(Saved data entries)
'''

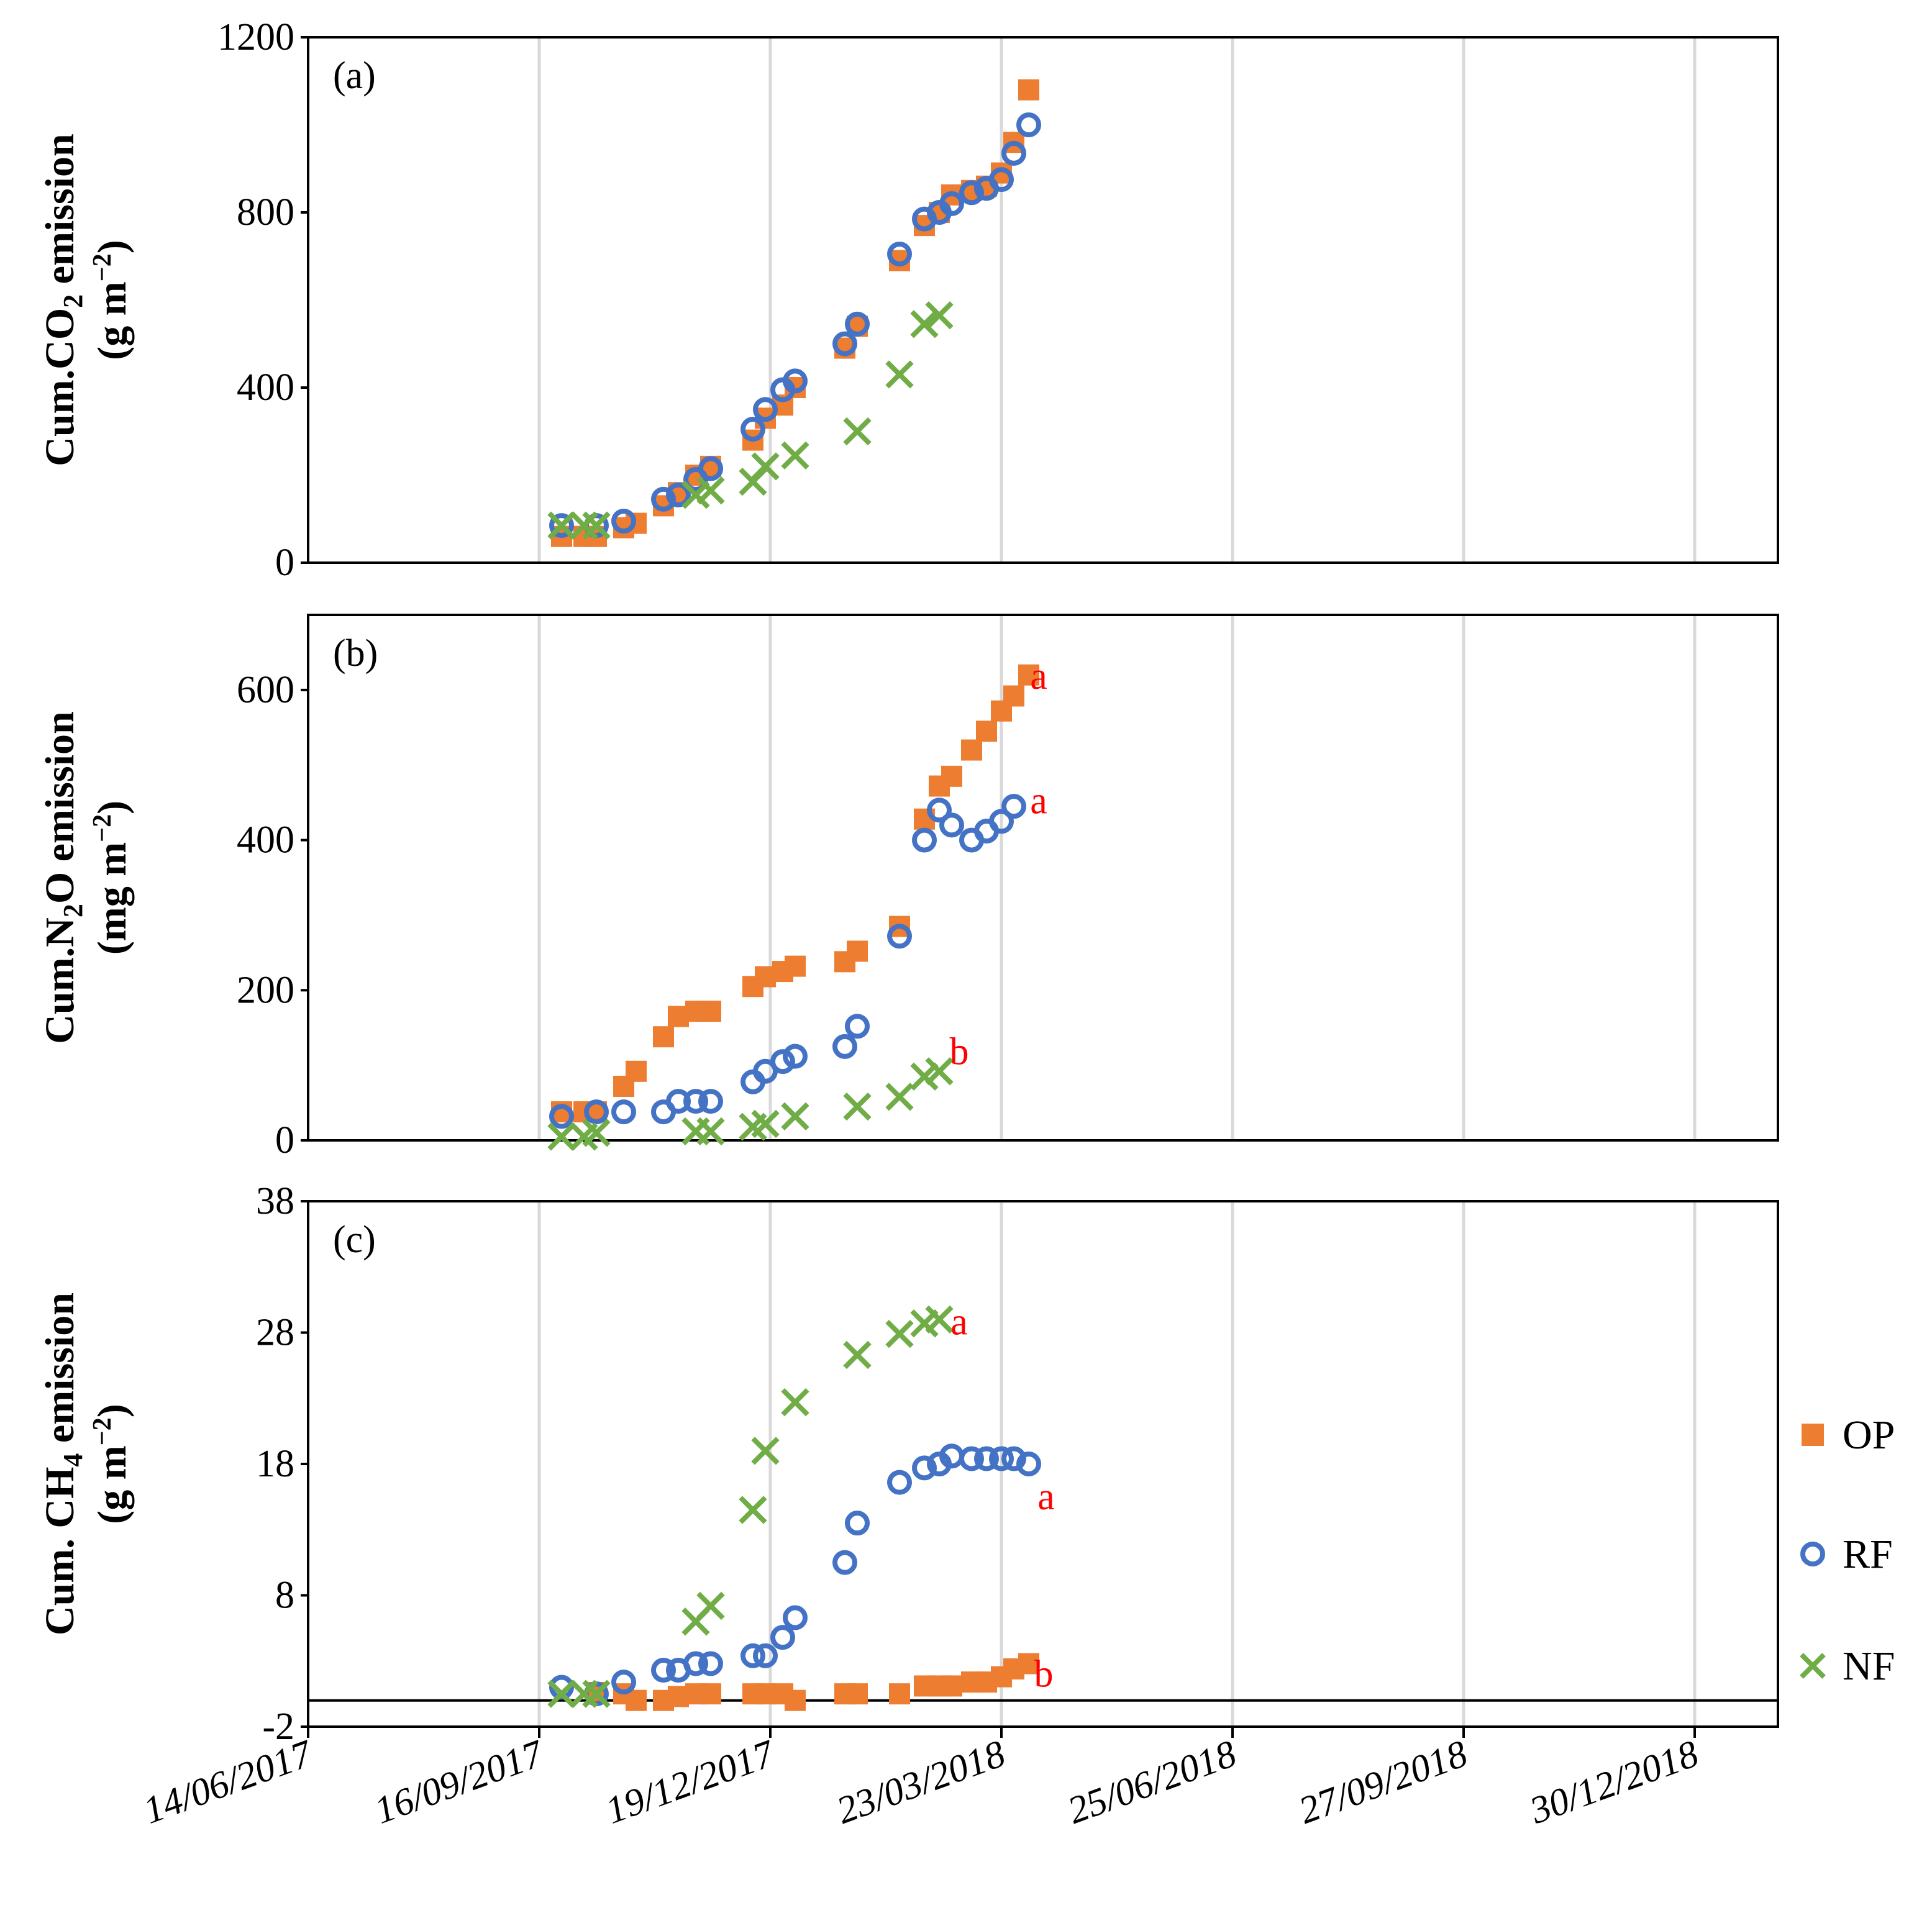 This screenshot has width=1932, height=1918. I want to click on ytick-label-c: 18, so click(275, 1464).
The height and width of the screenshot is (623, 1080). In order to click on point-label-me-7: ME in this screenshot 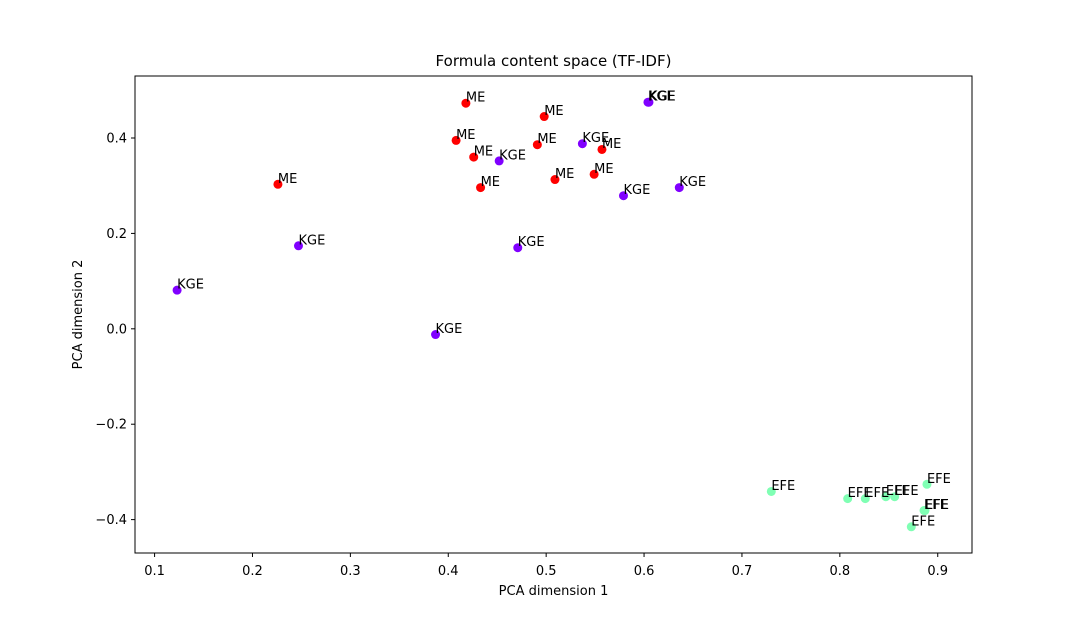, I will do `click(490, 182)`.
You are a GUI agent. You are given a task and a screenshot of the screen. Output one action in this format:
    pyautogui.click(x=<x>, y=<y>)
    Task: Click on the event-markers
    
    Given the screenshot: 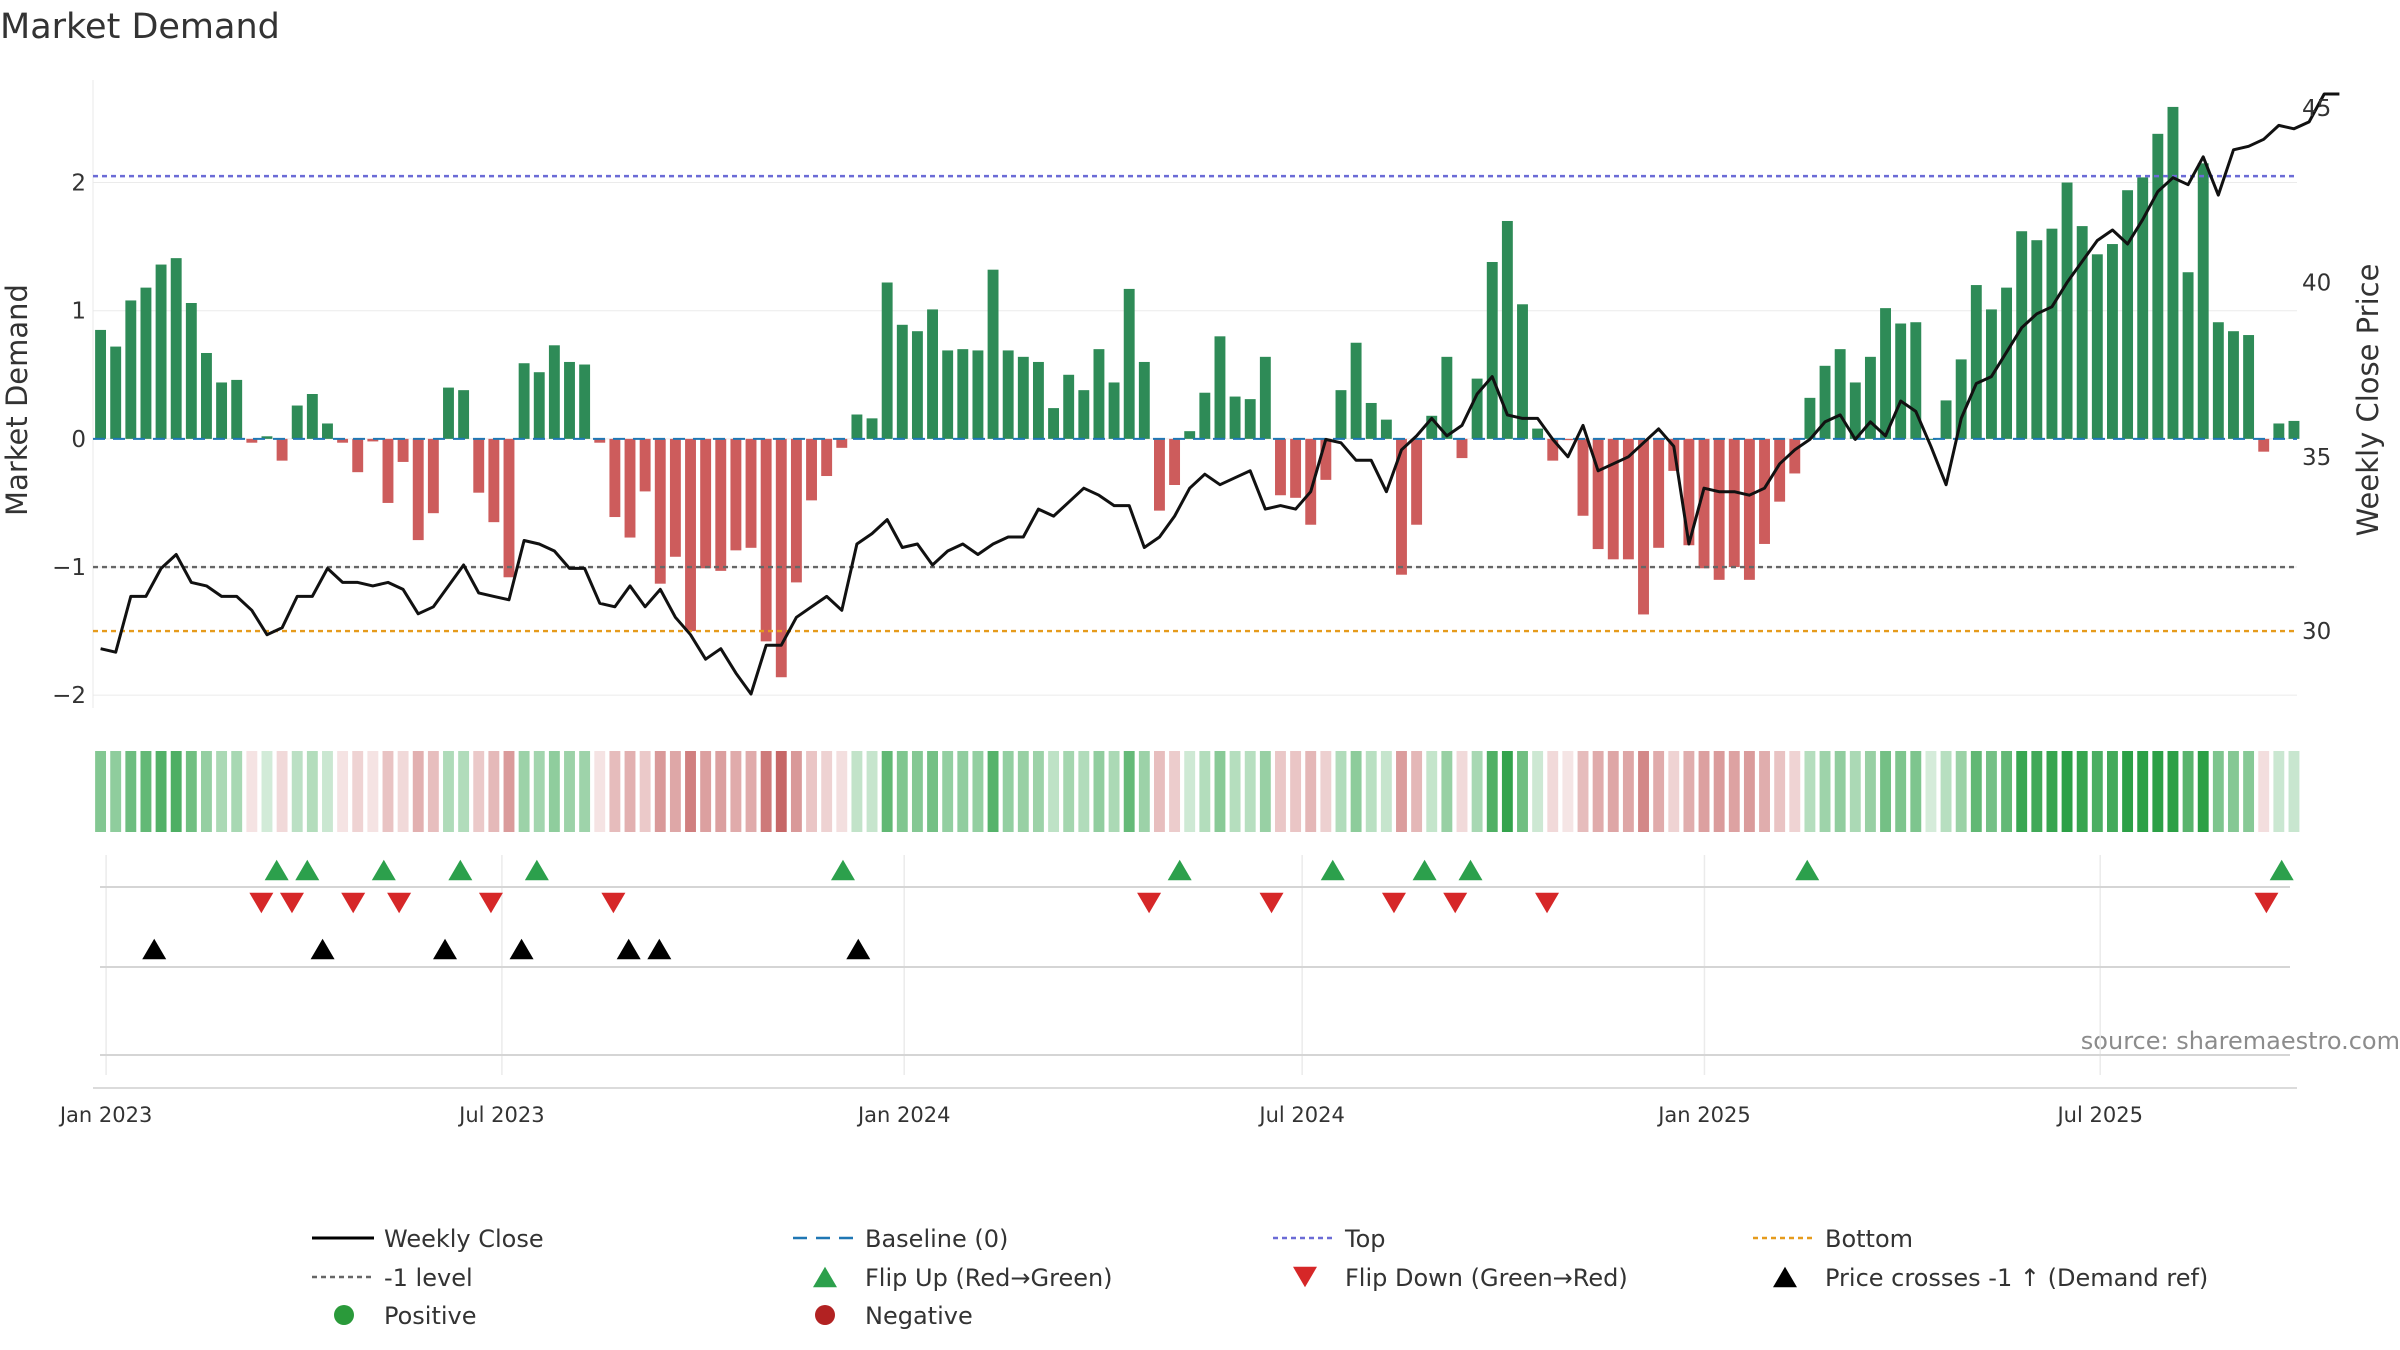 What is the action you would take?
    pyautogui.click(x=1218, y=910)
    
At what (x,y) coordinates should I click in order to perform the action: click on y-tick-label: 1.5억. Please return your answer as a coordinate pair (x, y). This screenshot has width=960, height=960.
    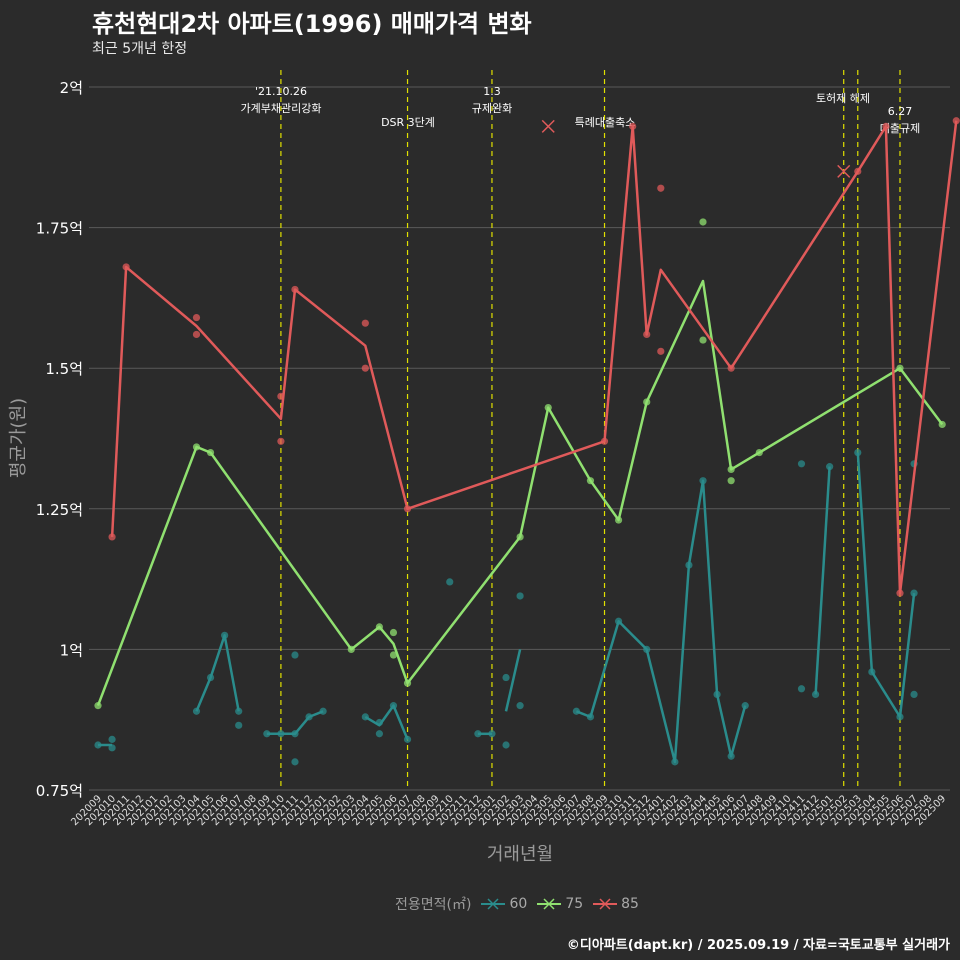
    Looking at the image, I should click on (64, 369).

'''

## TASK DESCRIPTION
Can you output the lines of the listing from the one containing "At what (x,y)" through the end of the listing, both included, as a Markdown table with columns Row and Line, skipping blank lines and leaving the pictures out?

## ANSWER SPACE
| Row | Line |
|---|---|
| 1 | At what (x,y) coordinates should I click in order to perform the action: click on y-tick-label: 1.5억. Please return your answer as a coordinate pair (x, y). This screenshot has width=960, height=960. |
| 2 |     Looking at the image, I should click on (64, 369). |